_Work to do_:
Revise the rows below by changing "column header" to "column heading" and keeping every other word the same. Omit the pictures from your answer.

BEGIN Source records

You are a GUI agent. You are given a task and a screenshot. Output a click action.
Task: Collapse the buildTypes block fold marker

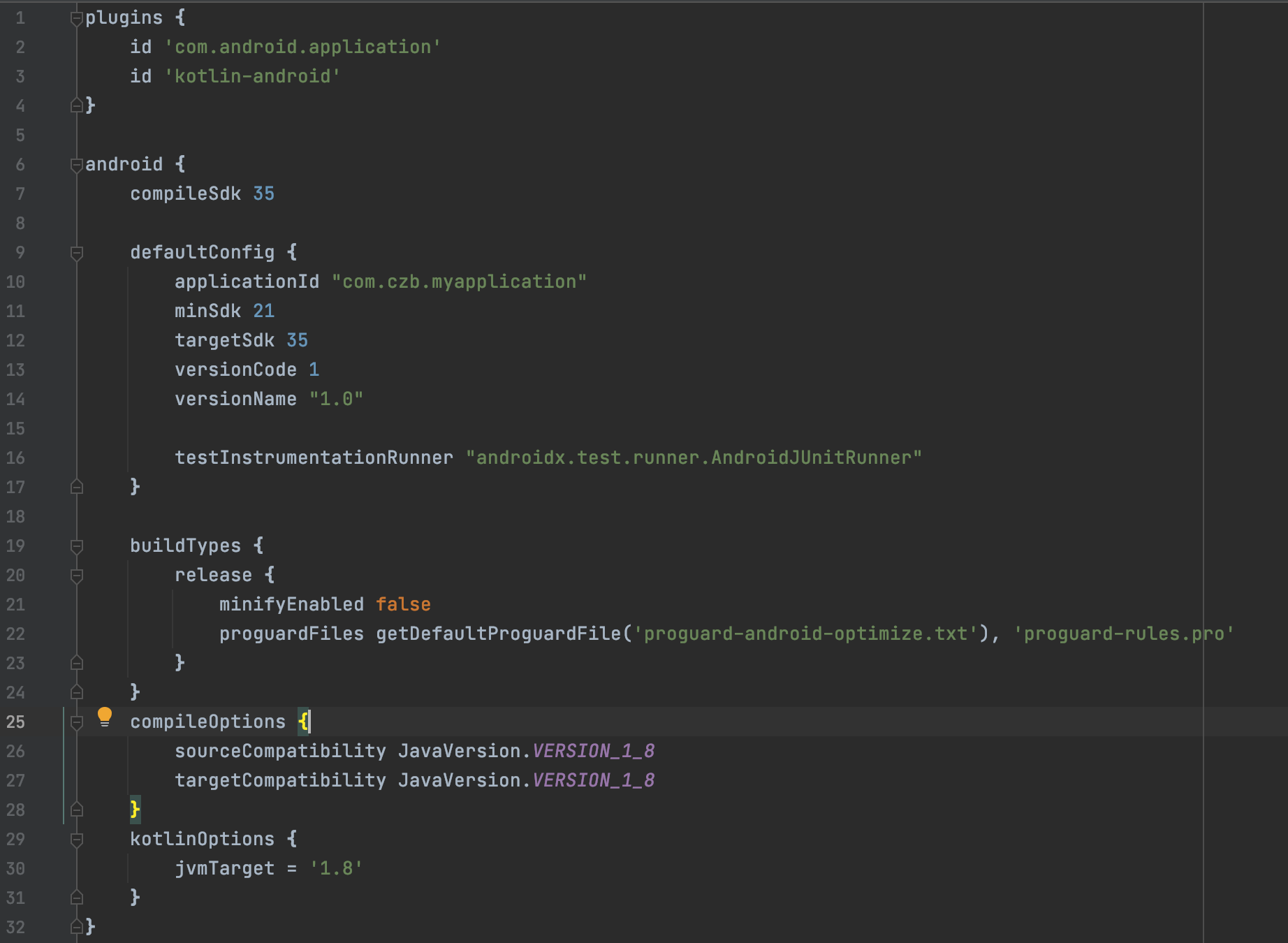pos(75,546)
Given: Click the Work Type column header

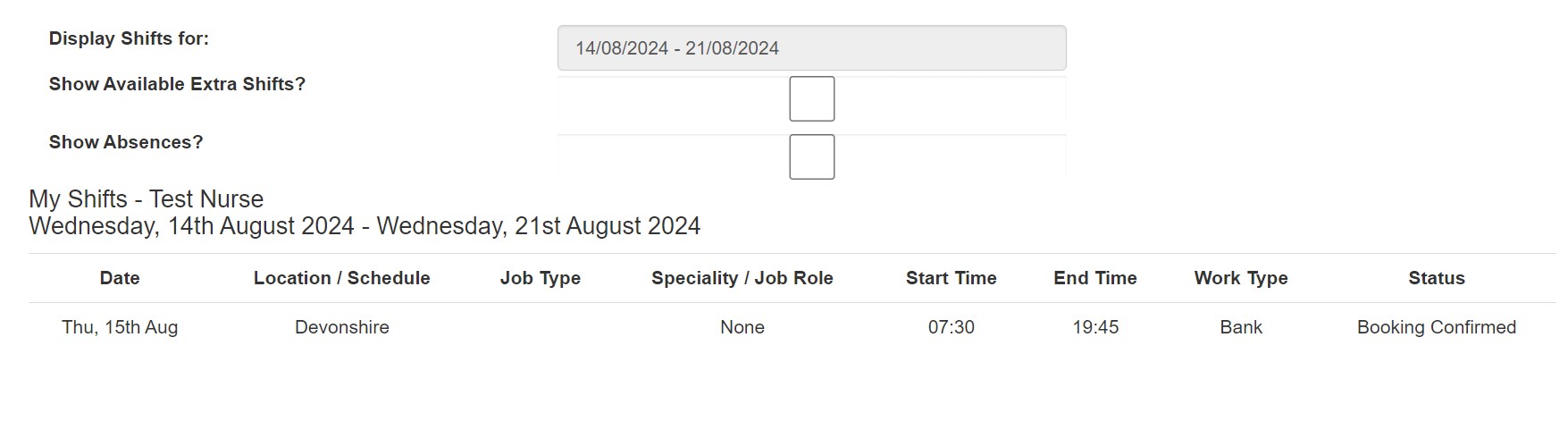Looking at the screenshot, I should click(1241, 278).
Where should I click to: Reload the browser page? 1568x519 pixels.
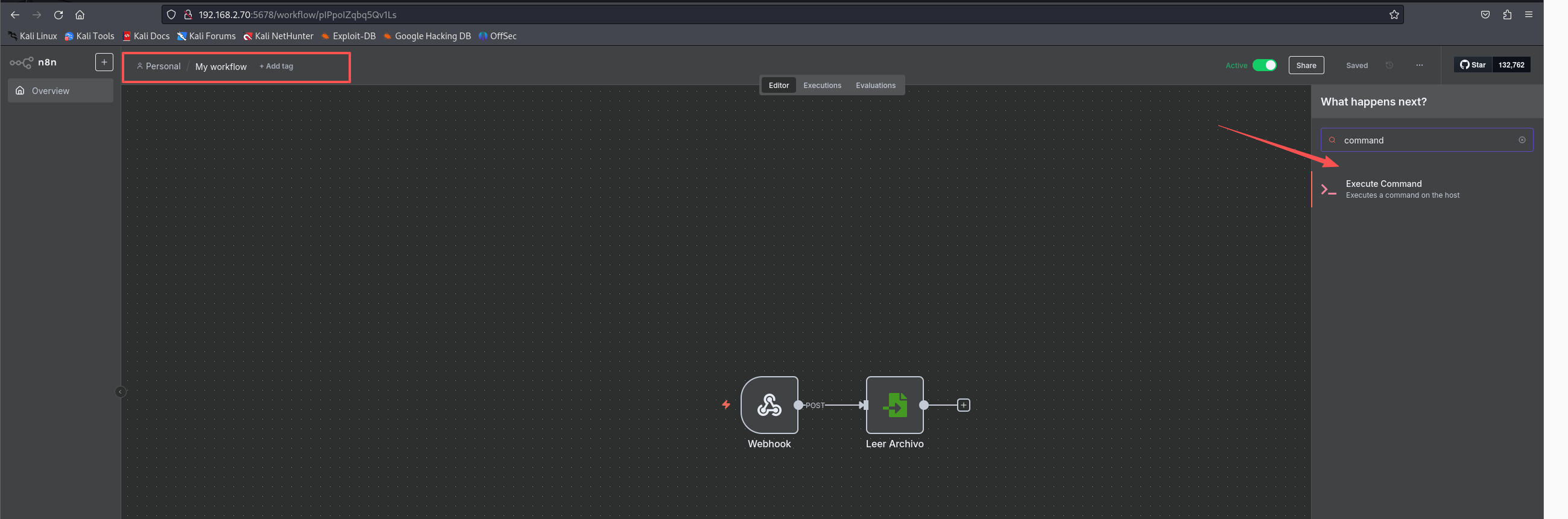coord(58,14)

END Source records

_Finished answer_:
You are a GUI agent. You are given a task and a screenshot. Output a click action.
Task: Collapse the buildTypes block fold marker

pos(75,546)
Given: Click the Work Type column heading

Looking at the screenshot, I should click(1241, 278).
Where should I click to: Reload the browser page? 1568x519 pixels.
coord(58,14)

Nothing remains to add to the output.